Data items
- - -
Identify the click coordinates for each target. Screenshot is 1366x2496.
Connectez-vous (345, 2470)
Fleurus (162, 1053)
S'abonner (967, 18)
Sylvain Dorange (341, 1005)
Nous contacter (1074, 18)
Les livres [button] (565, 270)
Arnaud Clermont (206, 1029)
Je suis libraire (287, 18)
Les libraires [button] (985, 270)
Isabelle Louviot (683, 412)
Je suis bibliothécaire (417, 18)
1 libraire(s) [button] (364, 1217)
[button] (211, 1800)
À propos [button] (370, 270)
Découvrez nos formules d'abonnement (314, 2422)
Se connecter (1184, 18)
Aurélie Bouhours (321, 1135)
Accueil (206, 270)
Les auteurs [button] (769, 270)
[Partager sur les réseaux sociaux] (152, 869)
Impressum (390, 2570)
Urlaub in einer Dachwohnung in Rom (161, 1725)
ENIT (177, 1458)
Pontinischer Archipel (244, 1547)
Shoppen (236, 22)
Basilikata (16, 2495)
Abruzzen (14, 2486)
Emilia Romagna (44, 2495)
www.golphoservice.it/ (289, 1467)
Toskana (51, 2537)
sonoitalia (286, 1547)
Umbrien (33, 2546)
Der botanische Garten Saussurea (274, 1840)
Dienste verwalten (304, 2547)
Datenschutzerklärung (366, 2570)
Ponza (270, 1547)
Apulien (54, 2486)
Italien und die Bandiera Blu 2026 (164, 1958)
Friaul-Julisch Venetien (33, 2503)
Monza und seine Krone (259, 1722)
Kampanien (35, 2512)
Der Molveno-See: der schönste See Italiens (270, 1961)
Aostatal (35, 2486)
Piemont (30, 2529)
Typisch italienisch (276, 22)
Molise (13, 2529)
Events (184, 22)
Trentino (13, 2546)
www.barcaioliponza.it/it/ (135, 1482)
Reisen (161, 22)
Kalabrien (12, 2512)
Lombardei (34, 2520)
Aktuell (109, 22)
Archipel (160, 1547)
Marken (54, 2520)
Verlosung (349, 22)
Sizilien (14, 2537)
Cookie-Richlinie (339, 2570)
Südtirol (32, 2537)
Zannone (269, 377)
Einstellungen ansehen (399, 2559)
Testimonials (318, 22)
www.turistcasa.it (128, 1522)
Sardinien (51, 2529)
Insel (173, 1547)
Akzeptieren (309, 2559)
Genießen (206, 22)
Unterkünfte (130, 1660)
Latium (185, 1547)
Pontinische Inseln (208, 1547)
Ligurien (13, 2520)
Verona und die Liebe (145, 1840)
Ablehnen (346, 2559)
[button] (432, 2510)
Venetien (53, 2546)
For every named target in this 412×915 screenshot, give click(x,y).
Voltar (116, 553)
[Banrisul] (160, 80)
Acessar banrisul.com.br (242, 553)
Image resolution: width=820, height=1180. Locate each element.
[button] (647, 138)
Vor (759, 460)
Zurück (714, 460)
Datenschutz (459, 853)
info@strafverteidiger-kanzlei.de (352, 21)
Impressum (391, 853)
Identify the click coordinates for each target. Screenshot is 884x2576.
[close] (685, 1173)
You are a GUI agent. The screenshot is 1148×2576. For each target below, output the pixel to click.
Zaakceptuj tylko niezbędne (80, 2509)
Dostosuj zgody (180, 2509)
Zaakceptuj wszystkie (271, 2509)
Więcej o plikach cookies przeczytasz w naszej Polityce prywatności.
- - -
ABOUT THIS TASK
Scan the data above for the word "suis". Copy every line in which it is found.

SOLVED EXERCISE
Je suis libraire (287, 18)
Je suis bibliothécaire (417, 18)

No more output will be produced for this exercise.